Mas imagino-me na pele de um milionário excêntrico e a gastar 23.950 numa garrafa de Romanée-Conti. Pego no copo e detenho-me longamente a cheirar o vinho, para descobrir tudo o que possa fazer parte do seu bouquet especial. Admito ficar logo emocionado. Na verdade, sou um choramingas, embora não pareça. Depois de levar o vinho à boca, é certo que me perca na descoberta dos seus mistérios, do seu carácter especial, e é possível que tenha duas reacções. A primeira de desilusão: “Então isto é que é o Romanée-Conti?”. A segunda de espanto: “Porra, é caro, mas é mesmo bom!”. 

Continuando a imaginar-me na pele de um milionário excêntrico, claro que partilharia a garrafa com uns amigos, mas sem lhes revelar o nome do vinho, para me deliciar com os seus disparates, as suas adivinhações, as suas mudanças de humor e de opinião, e no final, todo insuflado de vaidade, olhar para as suas caras e perceber o prazer infantil de estarem perante o objecto sonhado e a viver provavelmente uma das melhores experiências das suas vidas.

Nesses momentos, o tempo parece parar. Mas, na verdade, tudo se acaba em meia dúzia de minutos. É então que olhamos para a garrafa vazia e percebemos que se haviam esvoaçado 23.950 euros. Obviamente que o milionário excêntrico não pensa nisso. Se estiver de bom humor, abre outra garrafa, de uma colheita ainda mais antiga, para impressionar ainda mais.

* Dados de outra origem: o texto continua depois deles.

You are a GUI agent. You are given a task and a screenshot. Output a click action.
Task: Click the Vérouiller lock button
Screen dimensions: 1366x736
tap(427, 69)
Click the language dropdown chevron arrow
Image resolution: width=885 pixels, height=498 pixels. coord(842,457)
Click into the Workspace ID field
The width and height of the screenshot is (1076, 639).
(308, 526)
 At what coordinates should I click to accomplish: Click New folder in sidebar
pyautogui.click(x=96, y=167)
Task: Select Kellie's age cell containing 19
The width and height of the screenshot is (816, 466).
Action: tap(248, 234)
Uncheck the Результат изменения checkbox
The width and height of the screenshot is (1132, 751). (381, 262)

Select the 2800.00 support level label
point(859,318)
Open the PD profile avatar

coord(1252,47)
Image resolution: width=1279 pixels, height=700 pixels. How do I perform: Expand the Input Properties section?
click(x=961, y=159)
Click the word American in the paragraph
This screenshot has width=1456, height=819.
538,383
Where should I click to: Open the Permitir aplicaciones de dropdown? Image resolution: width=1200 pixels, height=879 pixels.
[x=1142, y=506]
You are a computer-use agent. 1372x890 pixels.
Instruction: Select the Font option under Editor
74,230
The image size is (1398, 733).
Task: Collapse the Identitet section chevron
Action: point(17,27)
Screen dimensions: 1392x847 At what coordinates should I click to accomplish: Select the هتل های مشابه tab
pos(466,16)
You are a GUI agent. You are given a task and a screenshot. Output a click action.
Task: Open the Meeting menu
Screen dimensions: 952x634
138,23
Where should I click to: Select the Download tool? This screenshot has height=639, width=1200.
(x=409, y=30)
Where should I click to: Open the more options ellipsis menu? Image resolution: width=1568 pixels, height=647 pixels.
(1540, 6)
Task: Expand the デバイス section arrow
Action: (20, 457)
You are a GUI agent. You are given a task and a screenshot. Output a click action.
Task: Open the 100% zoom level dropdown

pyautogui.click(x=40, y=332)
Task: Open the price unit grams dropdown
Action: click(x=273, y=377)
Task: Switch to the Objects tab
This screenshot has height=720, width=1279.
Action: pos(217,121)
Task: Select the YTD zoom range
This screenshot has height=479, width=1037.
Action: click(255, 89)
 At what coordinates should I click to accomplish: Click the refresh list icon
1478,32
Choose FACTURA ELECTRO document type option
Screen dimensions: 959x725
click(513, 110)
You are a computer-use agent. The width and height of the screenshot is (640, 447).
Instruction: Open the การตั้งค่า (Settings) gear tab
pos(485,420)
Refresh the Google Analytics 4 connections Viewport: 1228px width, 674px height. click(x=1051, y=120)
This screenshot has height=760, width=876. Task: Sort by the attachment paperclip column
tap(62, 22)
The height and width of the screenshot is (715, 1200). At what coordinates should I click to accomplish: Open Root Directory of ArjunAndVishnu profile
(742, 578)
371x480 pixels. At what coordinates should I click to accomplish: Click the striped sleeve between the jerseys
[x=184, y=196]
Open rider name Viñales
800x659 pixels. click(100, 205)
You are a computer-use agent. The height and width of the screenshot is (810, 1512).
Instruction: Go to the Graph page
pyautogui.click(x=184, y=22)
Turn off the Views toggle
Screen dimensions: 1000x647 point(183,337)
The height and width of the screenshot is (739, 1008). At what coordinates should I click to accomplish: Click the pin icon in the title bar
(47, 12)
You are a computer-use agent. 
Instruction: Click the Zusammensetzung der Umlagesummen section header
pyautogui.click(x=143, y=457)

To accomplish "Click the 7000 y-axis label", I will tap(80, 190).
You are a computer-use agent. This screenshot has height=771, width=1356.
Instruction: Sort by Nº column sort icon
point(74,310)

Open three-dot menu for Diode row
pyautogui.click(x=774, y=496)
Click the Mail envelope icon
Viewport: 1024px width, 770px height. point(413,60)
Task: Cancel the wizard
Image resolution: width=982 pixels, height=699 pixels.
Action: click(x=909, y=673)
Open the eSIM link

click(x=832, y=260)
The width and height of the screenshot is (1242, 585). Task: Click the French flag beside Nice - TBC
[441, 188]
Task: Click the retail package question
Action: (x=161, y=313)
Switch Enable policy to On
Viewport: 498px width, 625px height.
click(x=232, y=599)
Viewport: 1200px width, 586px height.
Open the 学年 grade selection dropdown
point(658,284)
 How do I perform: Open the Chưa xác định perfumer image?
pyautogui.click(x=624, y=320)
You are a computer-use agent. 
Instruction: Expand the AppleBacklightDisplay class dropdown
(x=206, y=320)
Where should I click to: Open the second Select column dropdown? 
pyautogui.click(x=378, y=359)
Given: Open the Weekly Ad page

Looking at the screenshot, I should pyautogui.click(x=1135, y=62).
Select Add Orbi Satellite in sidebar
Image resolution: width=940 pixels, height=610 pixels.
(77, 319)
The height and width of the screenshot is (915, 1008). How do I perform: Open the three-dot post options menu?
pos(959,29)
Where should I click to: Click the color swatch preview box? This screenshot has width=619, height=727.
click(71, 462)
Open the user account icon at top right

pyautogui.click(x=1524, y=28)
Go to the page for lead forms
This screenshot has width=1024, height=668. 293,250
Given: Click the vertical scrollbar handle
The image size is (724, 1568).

O que eu faria com 23.950 euros? Não, não comprava nenhuma garrafa de Romanée-Conti. Nenhum vinho, por melhor que seja, vale tanto dinheiro. Também não atafulhava a casa de arroz, batatas, azeite e frangos. Podendo gastar essa quantia num devaneio, fazia umas férias em São Tomé e Príncipe ou nos Açores e levava a mala cheia de tintos e brancos de segunda linha da Borgonha, muitos dos quais só diferem dos de primeira linha apenas no nome. Com jeito, ainda me sobrava dinheiro para vir carregado de queijo de São João do Pico e da Canada, de São Jorge.